> **Description of the task**
Please rewrite the listing below with every "target" changed to "item" and all else unchanged.

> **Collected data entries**
::::
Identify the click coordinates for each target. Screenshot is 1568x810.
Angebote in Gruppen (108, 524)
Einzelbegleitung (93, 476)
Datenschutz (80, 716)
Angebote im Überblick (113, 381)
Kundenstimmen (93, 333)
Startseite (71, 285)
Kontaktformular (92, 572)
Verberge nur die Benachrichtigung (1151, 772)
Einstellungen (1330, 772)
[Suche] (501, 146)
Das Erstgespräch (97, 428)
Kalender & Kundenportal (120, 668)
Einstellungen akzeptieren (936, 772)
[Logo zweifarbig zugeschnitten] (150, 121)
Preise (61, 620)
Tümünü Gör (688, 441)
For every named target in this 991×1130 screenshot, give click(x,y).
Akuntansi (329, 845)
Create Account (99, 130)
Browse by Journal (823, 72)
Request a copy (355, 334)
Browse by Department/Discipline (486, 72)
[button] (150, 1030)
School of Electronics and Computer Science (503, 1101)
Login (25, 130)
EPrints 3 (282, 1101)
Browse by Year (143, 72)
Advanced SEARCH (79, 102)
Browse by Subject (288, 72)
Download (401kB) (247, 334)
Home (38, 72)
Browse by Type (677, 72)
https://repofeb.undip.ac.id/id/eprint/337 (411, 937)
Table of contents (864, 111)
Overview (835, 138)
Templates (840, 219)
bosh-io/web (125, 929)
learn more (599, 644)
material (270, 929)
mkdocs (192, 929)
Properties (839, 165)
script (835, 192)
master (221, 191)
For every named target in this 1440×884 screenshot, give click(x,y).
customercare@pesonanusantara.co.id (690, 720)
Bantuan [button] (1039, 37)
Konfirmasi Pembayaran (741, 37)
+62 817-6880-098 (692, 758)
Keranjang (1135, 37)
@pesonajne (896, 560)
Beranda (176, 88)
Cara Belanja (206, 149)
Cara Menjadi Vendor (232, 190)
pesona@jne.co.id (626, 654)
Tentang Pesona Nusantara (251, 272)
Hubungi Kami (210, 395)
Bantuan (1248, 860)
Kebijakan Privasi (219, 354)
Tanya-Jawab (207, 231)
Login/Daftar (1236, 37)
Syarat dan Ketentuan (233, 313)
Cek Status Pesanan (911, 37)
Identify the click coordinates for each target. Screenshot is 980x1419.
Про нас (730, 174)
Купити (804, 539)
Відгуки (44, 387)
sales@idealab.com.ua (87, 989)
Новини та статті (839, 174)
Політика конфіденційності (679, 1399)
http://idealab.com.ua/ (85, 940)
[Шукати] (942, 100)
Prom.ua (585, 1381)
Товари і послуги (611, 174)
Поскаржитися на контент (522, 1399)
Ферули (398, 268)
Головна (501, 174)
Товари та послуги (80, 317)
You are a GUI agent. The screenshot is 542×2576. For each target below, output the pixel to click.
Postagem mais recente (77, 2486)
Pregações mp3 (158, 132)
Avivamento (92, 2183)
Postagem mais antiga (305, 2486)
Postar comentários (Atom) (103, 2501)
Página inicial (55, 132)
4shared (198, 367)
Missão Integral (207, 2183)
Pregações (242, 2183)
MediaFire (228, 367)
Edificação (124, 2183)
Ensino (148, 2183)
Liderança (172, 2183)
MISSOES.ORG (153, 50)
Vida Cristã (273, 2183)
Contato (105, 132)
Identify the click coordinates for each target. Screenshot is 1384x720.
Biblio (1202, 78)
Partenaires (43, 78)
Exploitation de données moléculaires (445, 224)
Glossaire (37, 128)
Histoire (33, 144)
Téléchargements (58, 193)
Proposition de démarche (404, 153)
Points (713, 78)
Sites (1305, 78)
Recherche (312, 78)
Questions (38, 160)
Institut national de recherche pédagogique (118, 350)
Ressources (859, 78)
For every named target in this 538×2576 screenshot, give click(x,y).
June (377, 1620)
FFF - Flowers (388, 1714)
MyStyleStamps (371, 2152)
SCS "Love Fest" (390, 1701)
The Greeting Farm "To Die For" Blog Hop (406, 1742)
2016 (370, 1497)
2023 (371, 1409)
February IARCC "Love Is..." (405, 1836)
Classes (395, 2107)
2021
::::
> **Task output**
Identify the click coordinates for each item. Screenshot is 1568x810.
Angebote in Gruppen (108, 524)
Einzelbegleitung (93, 476)
Datenschutz (80, 716)
Angebote im Überblick (113, 381)
Kundenstimmen (93, 333)
Startseite (71, 285)
Kontaktformular (92, 572)
Verberge nur die Benachrichtigung (1151, 772)
Einstellungen (1330, 772)
[Suche] (501, 146)
Das Erstgespräch (97, 428)
Kalender & Kundenportal (120, 668)
Einstellungen akzeptieren (936, 772)
[Logo zweifarbig zugeschnitten] (150, 121)
Preise (61, 620)
Tümünü Gör (688, 441)
For every named item in this 991×1130 screenshot, give click(x,y).
Akuntansi (329, 845)
Create Account (99, 130)
Browse by Journal (823, 72)
Request a copy (355, 334)
Browse by Department/Discipline (486, 72)
[button] (150, 1030)
School of Electronics and Computer Science (503, 1101)
Login (25, 130)
EPrints 3 (282, 1101)
Browse by Year (143, 72)
Advanced SEARCH (79, 102)
Browse by Subject (288, 72)
Download (401kB) (247, 334)
Home (38, 72)
Browse by Type (677, 72)
https://repofeb.undip.ac.id/id/eprint/337 (411, 937)
Table of contents (864, 111)
Overview (835, 138)
Templates (840, 219)
bosh-io/web (125, 929)
learn more (599, 644)
material (270, 929)
mkdocs (192, 929)
Properties (839, 165)
script (835, 192)
master (221, 191)
For every named item in this 1440×884 screenshot, give click(x,y).
customercare@pesonanusantara.co.id (690, 720)
Bantuan [button] (1039, 37)
Konfirmasi Pembayaran (741, 37)
+62 817-6880-098 (692, 758)
Keranjang (1135, 37)
@pesonajne (896, 560)
Beranda (176, 88)
Cara Belanja (206, 149)
Cara Menjadi Vendor (232, 190)
pesona@jne.co.id (626, 654)
Tentang Pesona Nusantara (251, 272)
Hubungi Kami (210, 395)
Bantuan (1248, 860)
Kebijakan Privasi (219, 354)
Tanya-Jawab (207, 231)
Login/Daftar (1236, 37)
Syarat dan Ketentuan (233, 313)
Cek Status Pesanan (911, 37)
Identify the click coordinates for each item. Screenshot is 980x1419.
Про нас (730, 174)
Купити (804, 539)
Відгуки (44, 387)
sales@idealab.com.ua (87, 989)
Новини та статті (839, 174)
Політика конфіденційності (679, 1399)
http://idealab.com.ua/ (85, 940)
[Шукати] (942, 100)
Prom.ua (585, 1381)
Товари і послуги (611, 174)
Поскаржитися на контент (522, 1399)
Ферули (398, 268)
Головна (501, 174)
Товари та послуги (80, 317)
You are a GUI agent. The screenshot is 542×2576. For each item below, output the pixel to click.
Postagem mais recente (77, 2486)
Pregações mp3 (158, 132)
Avivamento (92, 2183)
Postagem mais antiga (305, 2486)
Postar comentários (Atom) (103, 2501)
Página inicial (55, 132)
4shared (198, 367)
Missão Integral (207, 2183)
Pregações (242, 2183)
MediaFire (228, 367)
Edificação (124, 2183)
Ensino (148, 2183)
Liderança (172, 2183)
MISSOES.ORG (153, 50)
Vida Cristã (273, 2183)
Contato (105, 132)
Identify the click coordinates for each item. Screenshot is 1384x720.
Biblio (1202, 78)
Partenaires (43, 78)
Exploitation de données moléculaires (445, 224)
Glossaire (37, 128)
Histoire (33, 144)
Téléchargements (58, 193)
Proposition de démarche (404, 153)
Points (713, 78)
Sites (1305, 78)
Recherche (312, 78)
Questions (38, 160)
Institut national de recherche pédagogique (118, 350)
Ressources (859, 78)
For every named item in this 538×2576 screenshot, give click(x,y).
June (377, 1620)
FFF - Flowers (388, 1714)
MyStyleStamps (371, 2152)
SCS "Love Fest" (390, 1701)
The Greeting Farm "To Die For" Blog Hop (406, 1742)
2016 (370, 1497)
2023 (371, 1409)
February IARCC "Love Is..." (405, 1836)
Classes (395, 2107)
2021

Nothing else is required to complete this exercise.